Il est déjà difficile de prendre rendez-vous avec un cardiologue, mais la situation va s’aggraver de façon dramatique dans les cinq prochaines années, prévient le Pr Martine Gilard, du CHRU de Brest.
Quatorze mois d’attente, pour un rendez-vous en cardiologie au CHRU de Brest, si l’on n’y est pas déjà suivi ou arrivé par les urgences. Un an d’attente en moyenne pour une première consultation avec un cardiologue libéral en Bretagne, un délai moindre sur Brest, puisqu’il n’est en moyenne « que » de six mois. Le constat est alarmant, mais le pire est à venir prévient le Pr Martine Gilard, cardiologue au CHRU de Brest, qui a été de 2018 à 2022, présidente de la Société française de cardiologie.
Une moyenne d’âge de 61 ans
« Nous sommes environ 6 400 cardiologues en France, et la moyenne d’âge est de 61 ans. Une grande partie sera bientôt à la retraite. On va probablement perdre 1 500 à 2 000 cardiologues dans les cinq ans, or on ne forme que 180 cardiologues par an, on est loin du compte ! », précise celle qui s’est battue dans les ministères pour faire augmenter le nombre d’internes en cardiologie, sans succès.
« Il y a eu un manque de vision et d’anticipation de nos gouvernants.
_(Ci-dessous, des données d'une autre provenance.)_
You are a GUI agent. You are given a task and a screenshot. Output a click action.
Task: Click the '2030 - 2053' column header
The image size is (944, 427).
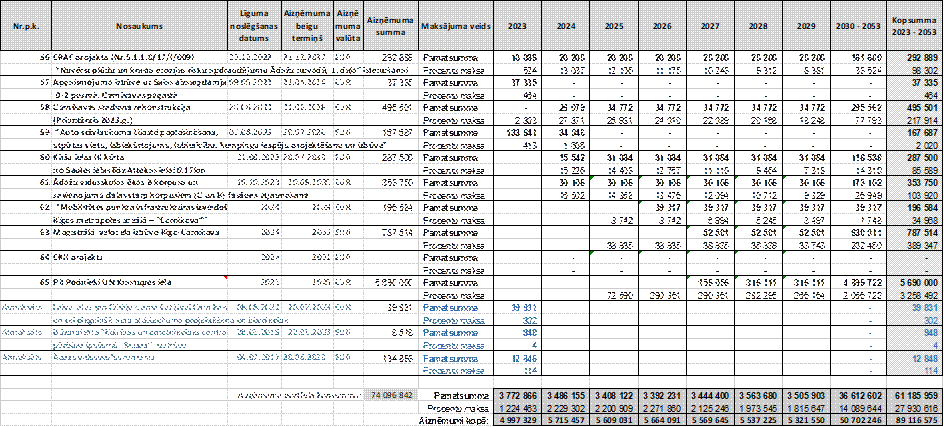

Depuis 20 ans dans les ministères, je ne vois que les fonctionnaires, pas les ministres ! Des fonctionnaires qui nous répondaient que toutes les spécialités médicales étaient concernées au même degré. Mais la cardiologie traite des patients victimes de maladies cardiovasculaires qui constituent la deuxième cause de mortalité en France ! ».
Le risque de devoir fermer des centres
De plus, le ministère, refusant d’augmenter le nombre d’internes, a pris sur le quota total des places pour de nouvelles spécialités. La cardiologie est donc passée de 220 internes par an à 180 internes.
« La situation est grave, il faut 800 cardiologues de garde chaque jour en France, avec 4 000 cardiologues ce sera très compliqué à organiser. Pour déboucher les infarctus, 1 100 cardiologues interventionnels travaillent dans 211 centres 24 heures sur 24. Le risque est de voir certains centres fermer faute de médecins et une population qui ne sera plus soignée de la même façon selon sa région. Ne pas traiter les problèmes cardiaques est une cause de mortalité. Je crains que la mortalité cardiovasculaire n’augmente dans les prochaines années ».